**What is being asked:** From the gold demand report, copy the text starting at "Thursday, in its" and ending at "quarter of 2019.".

**Source text:**

*-*-*

Gold ETF demand sees 300% annual Increase in first quarter
Gold-backed exchange-traded products were the prevailing asset to own, driving global demand for the yellow metal in the first quarter, as the world economy was crushed by the COVID-19 health crisis, according to the latest research from the World Gold Council (WGC).
Thursday, in its first-quarter Global Demand Trends report, the WGC said that total gold demand increased to 1,083.8 tons between January and March, up 1% compared to gold demand in the first quarter of 2019.
The dominant theme in the gold market remains unprecedented investor demand for the yellow metal, through exchange-traded funds (ETFs). The report said that gold-backed ETFs saw inflows of more than 298 tons in the first three months of the year, which pushed global holdings in these products to a record high of 3,185 tons. The WGC said that ETF inflows in the first quarter were up more than 300% compared to inflows last year.
“The coronavirus outbreak, which swept the globe during the first quarter, was the single biggest factor influencing gold demand. As the scale of the pandemic – and its potential economic impact – started to emerge, investors sought safe-haven assets,” the analysts said in the report.

*-*-*

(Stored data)
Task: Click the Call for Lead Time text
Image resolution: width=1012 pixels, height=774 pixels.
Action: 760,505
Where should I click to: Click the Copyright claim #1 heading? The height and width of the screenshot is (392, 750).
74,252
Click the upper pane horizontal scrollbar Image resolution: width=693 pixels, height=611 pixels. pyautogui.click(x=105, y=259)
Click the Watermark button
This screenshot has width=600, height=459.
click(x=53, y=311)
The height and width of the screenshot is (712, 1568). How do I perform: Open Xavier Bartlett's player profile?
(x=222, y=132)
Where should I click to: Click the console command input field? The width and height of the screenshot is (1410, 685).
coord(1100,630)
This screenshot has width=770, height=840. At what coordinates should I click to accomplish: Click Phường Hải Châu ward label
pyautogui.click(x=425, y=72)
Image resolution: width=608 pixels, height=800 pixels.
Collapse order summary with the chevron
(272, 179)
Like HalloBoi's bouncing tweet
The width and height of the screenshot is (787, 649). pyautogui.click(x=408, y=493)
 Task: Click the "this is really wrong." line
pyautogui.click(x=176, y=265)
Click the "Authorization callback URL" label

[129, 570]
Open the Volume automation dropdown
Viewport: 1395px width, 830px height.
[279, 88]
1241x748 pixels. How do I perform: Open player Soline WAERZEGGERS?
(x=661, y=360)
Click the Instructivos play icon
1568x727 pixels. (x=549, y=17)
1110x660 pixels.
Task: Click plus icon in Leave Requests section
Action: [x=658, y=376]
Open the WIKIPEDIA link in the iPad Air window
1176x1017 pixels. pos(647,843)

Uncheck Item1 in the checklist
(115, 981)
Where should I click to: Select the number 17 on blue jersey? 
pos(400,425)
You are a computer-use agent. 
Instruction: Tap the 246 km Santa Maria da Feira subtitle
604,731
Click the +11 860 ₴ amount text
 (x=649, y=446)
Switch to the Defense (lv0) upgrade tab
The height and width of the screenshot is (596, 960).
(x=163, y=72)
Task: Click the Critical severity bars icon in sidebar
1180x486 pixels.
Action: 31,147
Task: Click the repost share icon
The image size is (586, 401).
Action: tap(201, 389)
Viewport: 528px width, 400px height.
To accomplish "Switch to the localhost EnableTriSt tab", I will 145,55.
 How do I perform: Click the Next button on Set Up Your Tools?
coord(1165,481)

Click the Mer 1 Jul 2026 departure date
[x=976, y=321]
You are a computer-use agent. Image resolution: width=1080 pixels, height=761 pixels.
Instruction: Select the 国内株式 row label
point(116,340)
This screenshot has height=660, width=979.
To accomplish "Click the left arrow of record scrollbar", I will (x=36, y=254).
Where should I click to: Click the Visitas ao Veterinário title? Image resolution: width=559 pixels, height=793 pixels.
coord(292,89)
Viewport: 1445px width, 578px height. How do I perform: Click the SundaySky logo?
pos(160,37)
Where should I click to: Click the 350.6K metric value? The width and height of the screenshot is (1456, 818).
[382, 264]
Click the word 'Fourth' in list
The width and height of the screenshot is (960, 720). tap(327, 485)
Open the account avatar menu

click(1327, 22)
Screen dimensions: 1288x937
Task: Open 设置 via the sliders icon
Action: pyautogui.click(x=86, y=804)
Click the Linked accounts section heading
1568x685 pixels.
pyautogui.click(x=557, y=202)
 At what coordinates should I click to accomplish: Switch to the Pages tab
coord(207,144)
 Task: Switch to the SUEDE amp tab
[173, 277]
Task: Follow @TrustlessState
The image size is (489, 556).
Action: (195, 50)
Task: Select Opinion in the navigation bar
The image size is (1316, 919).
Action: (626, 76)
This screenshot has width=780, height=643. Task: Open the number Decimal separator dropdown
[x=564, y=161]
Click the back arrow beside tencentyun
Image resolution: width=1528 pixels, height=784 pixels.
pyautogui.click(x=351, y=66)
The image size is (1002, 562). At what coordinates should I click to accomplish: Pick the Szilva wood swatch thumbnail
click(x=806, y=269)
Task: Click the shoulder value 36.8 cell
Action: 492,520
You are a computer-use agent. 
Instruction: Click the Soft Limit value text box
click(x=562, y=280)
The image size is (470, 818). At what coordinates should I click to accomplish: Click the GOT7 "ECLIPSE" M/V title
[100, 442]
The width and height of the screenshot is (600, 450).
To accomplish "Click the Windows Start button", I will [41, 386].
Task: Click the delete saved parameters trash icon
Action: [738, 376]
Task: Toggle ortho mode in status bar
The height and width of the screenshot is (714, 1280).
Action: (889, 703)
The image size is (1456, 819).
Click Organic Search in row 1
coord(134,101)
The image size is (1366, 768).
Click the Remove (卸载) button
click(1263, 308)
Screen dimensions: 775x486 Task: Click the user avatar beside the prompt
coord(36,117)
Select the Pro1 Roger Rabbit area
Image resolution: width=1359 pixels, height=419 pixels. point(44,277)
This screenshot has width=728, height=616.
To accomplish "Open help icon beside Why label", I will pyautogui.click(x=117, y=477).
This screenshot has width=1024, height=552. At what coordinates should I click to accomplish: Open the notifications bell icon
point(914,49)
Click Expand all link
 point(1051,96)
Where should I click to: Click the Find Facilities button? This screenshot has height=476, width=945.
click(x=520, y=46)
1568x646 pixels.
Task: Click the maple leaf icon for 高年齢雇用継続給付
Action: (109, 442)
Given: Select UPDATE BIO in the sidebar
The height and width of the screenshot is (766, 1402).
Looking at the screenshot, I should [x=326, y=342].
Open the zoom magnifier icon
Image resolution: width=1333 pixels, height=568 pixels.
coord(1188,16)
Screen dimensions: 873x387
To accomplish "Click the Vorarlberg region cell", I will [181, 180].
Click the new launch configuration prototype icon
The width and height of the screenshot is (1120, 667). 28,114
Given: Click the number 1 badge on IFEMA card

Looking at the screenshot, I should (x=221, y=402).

*-*-*

**Result:**
Thursday, in its first-quarter Global Demand Trends report, the WGC said that total gold demand increased to 1,083.8 tons between January and March, up 1% compared to gold demand in the first quarter of 2019.